» **PASSAGE GIVEN**:

···

Ladies of Akhaia, come!
but not with alabaster, not with myrrh
[I hear the whir of her axle now!]
no myrrh in alabaster for the bath of Pallas
the goddess Athena does not wear perfume
and no mirror either: she is sure of her beauty.
Not even when Paris judged the contest on Ida
did the great goddess gaze into orichalch’s glow
or the diaphanous flow of the river Simois.
(ll. 15–23 translated by Lombardo and Rayer, p. 32)

The goddess does not need the aids of beauty and is not concerned with her
appearance. The poet’s art, however, in its internal rhymes and rarified vocabulary
conjures an atmosphere of beauty to honour the goddess.
His learned allusiveness and his refined style have come to represent a mode or
style of literary composition called ‘Alexandrianism’ which was greatly influential with
later Roman poets such as Catullus and Horace in the first century BC. There is a
tradition that he quarrelled with his younger contemporary Apollonius of Rhodes
(c. 295–c. 215), author of the Argonautica, on the respective merits of epic and the
short poem.

···

» **DATA TO USE**:

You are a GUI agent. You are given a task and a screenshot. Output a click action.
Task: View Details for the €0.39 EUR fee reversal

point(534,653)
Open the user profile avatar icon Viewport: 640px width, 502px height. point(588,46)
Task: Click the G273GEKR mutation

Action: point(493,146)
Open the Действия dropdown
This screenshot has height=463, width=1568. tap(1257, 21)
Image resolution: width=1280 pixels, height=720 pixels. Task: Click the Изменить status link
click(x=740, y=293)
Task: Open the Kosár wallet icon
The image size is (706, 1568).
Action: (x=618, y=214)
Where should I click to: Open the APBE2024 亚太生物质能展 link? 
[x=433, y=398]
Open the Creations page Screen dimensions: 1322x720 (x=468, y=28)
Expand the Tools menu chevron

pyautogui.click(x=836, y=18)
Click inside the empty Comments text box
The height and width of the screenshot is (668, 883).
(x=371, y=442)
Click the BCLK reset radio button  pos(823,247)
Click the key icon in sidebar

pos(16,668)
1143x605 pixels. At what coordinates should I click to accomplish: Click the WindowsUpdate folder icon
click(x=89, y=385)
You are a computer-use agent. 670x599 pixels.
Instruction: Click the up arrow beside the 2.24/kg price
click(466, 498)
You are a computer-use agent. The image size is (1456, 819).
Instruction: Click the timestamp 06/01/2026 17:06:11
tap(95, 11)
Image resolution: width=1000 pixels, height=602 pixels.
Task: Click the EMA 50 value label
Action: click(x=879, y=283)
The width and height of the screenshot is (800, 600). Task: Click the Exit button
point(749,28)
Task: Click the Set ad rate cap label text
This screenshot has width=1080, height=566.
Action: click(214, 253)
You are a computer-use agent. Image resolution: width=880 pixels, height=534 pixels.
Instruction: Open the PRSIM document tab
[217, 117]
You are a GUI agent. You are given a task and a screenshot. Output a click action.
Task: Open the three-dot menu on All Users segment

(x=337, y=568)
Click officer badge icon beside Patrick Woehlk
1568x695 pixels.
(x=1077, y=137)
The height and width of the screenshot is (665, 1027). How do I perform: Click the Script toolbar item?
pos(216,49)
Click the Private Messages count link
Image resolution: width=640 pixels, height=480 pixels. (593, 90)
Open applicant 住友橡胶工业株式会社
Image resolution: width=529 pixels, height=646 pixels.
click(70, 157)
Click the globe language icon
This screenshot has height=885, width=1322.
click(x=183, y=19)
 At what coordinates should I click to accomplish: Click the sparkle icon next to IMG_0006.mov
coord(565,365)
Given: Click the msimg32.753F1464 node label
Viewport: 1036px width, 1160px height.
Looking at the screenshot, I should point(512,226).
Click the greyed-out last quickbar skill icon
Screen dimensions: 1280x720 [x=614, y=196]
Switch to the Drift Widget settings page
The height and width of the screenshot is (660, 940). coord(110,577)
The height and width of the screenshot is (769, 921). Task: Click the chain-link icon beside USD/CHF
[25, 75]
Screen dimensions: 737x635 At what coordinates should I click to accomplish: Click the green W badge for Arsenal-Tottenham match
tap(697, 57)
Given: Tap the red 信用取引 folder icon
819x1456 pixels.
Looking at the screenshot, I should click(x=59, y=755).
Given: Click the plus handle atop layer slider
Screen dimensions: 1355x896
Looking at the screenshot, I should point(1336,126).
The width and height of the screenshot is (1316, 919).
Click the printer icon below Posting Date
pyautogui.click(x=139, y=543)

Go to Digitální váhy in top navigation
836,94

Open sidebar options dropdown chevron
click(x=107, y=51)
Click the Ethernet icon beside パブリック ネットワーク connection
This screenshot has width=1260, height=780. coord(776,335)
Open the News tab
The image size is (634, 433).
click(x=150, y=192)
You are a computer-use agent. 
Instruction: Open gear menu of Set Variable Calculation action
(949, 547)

···

» **REQUIREMENT A**:
In the passage on Alexandrianism, which later Roman poets does it name as influenced by that style?
» **REQUIREMENT B**:
Transcribe the rows from their first line through the line containing "Action: click(x=879, y=283)", including both of those lines.

» **FINISHED ANSWER A**:
Catullus and Horace.

» **FINISHED ANSWER B**:
You are a GUI agent. You are given a task and a screenshot. Output a click action.
Task: View Details for the €0.39 EUR fee reversal

point(534,653)
Open the user profile avatar icon Viewport: 640px width, 502px height. point(588,46)
Task: Click the G273GEKR mutation

Action: point(493,146)
Open the Действия dropdown
This screenshot has height=463, width=1568. tap(1257, 21)
Image resolution: width=1280 pixels, height=720 pixels. Task: Click the Изменить status link
click(x=740, y=293)
Task: Open the Kosár wallet icon
The image size is (706, 1568).
Action: (x=618, y=214)
Where should I click to: Open the APBE2024 亚太生物质能展 link? 
[x=433, y=398]
Open the Creations page Screen dimensions: 1322x720 (x=468, y=28)
Expand the Tools menu chevron

pyautogui.click(x=836, y=18)
Click inside the empty Comments text box
The height and width of the screenshot is (668, 883).
(x=371, y=442)
Click the BCLK reset radio button  pos(823,247)
Click the key icon in sidebar

pos(16,668)
1143x605 pixels. At what coordinates should I click to accomplish: Click the WindowsUpdate folder icon
click(x=89, y=385)
You are a computer-use agent. 670x599 pixels.
Instruction: Click the up arrow beside the 2.24/kg price
click(466, 498)
You are a computer-use agent. The image size is (1456, 819).
Instruction: Click the timestamp 06/01/2026 17:06:11
tap(95, 11)
Image resolution: width=1000 pixels, height=602 pixels.
Task: Click the EMA 50 value label
Action: click(x=879, y=283)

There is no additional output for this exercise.